I do hereby nominate and appoint my said wife, Katharina, the executrix, and my son, Emil Kuhn, the executor of this my last will and testament, and I do hereby expressly provide that no security shall be taken from them, or either of them, for the faithful performance of their duties in that behalf.

In witness, I have hereunto set my hand & seal this 29th day of February, 1878.

(Signed) Frank Kuhn. [Seal.]

Witnesses:

Charles Munch,

Francis Lackner.”

Will proved and admitted to record in the Probate Court June 30, 1890.

Renunciation of Emil Kuhn, one of the executors under said will of Frank Kuhn, deceased, who refuses to take any part in the probate of said will, and refuses to act as executor.

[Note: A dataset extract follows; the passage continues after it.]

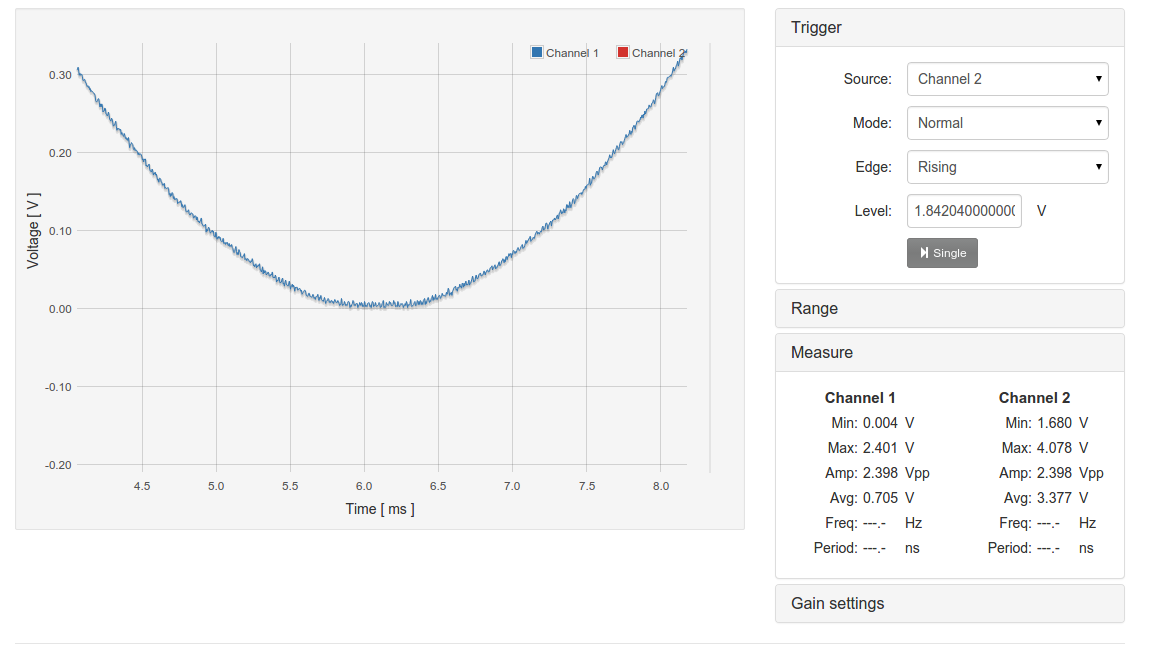Open the trigger Edge dropdown

1007,167
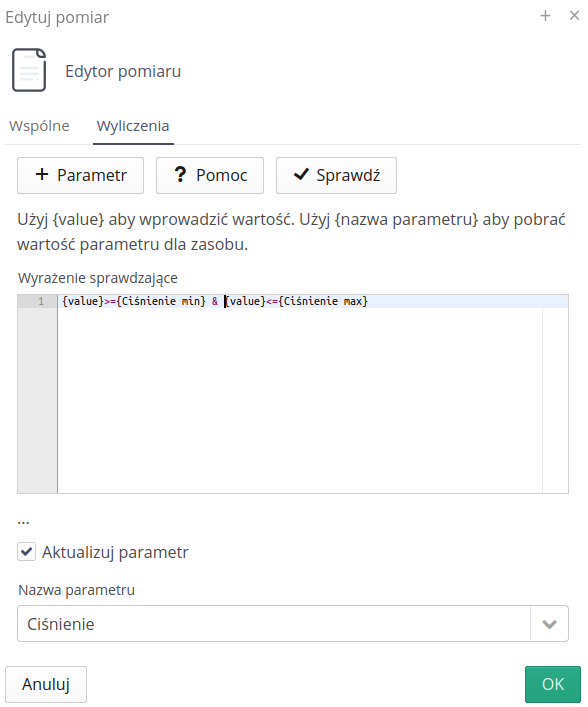Close the Edytuj pomiar dialog

574,15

Letter of appellant to Mrs. Catherine Kuhn, dated December 21, 1901, introduced in evidence, stating that the interest of the insured was not truly stated in said policy as required under lines Nos 8 and 9 of said policy, also calling her attention to lines 16 and 17, providing that the policy shall be void if the interest of the insured be other than unconditional and sole ownership, or if the ground was not owned in fee simple by the insured; and further stating :

“ Furthermore, we do not consider such occupancy of the building as existed as the time of the fire as complying with the conditions mentioned in lines Nos. 29 and 30 of said policy.

For this and other reasons we take the position that no *6liability whatever exists under the above mentioned policy, and the alleged proofs of loss are held declined, subject to your order.

We have directed our agents to tender you the full premium paid for said policy.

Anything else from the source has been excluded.